In politischen Debatten wird Migration oft verkürzt dargestellt, als Bedrohung, als Problem oder als Ausnahme. Tatsächlich ist sie ein normaler Teil globaler Lebensrealitäten. Wer über Migration spricht, spricht auch über Macht, Grenzregime, globale Ungleichheit, Verantwortung und Zukunft. Migration ist weder gut noch schlecht. Sie ist komplex, widersprüchlich und allgegenwärtig. Wer Gesellschaft verstehen will, muss Migration mitdenken.

• _GESAMMELTE DATEN_
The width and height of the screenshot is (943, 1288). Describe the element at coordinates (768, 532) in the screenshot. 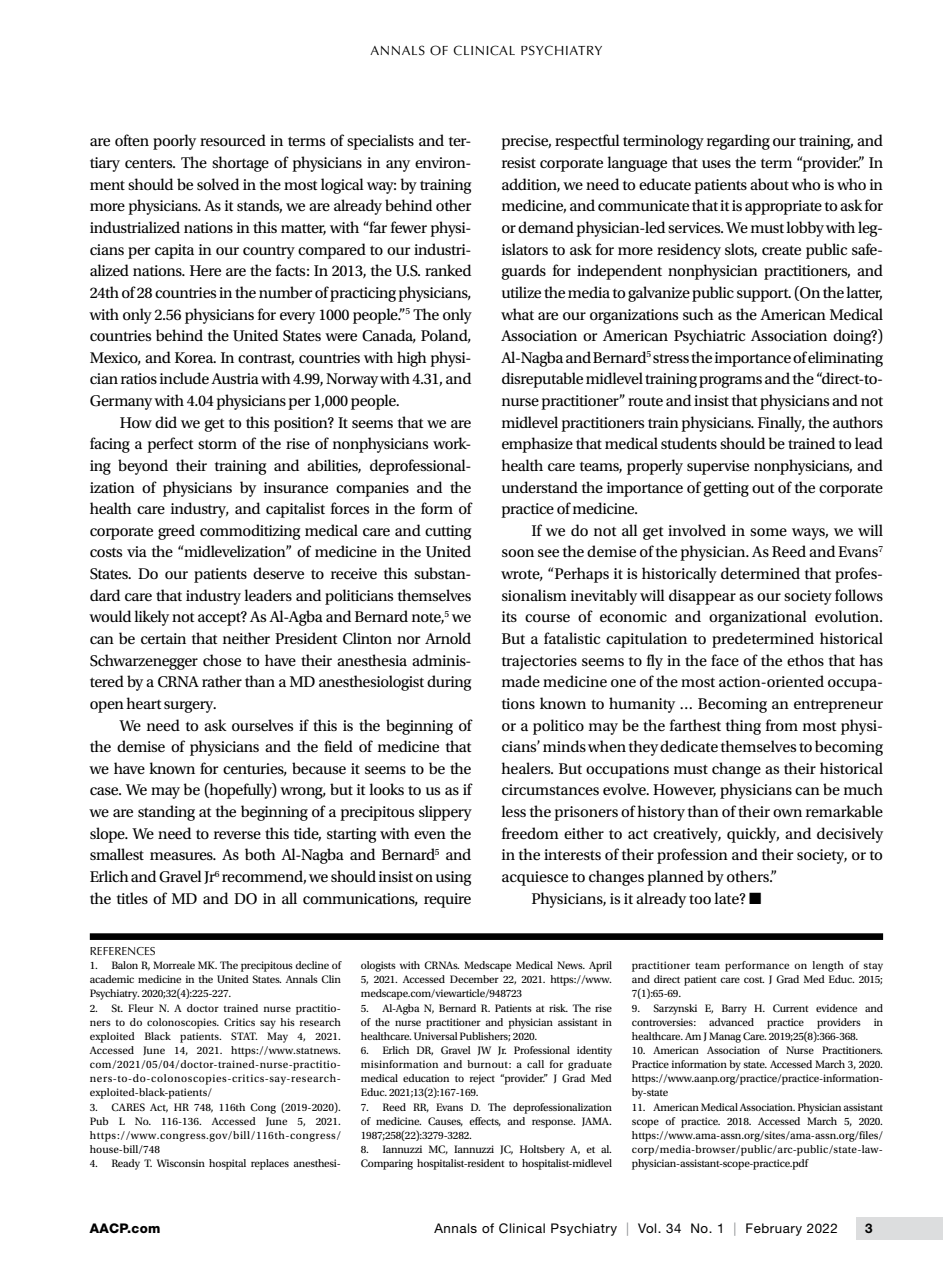

I see `some` at that location.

• _ARBEITSANWEISUNG_
Wie wird Migration laut dem Textauszug über Migration in politischen Debatten oft dargestellt?

• _ANTWORT ZUR AUFGABE_
Verkürzt, als Bedrohung, als Problem oder als Ausnahme.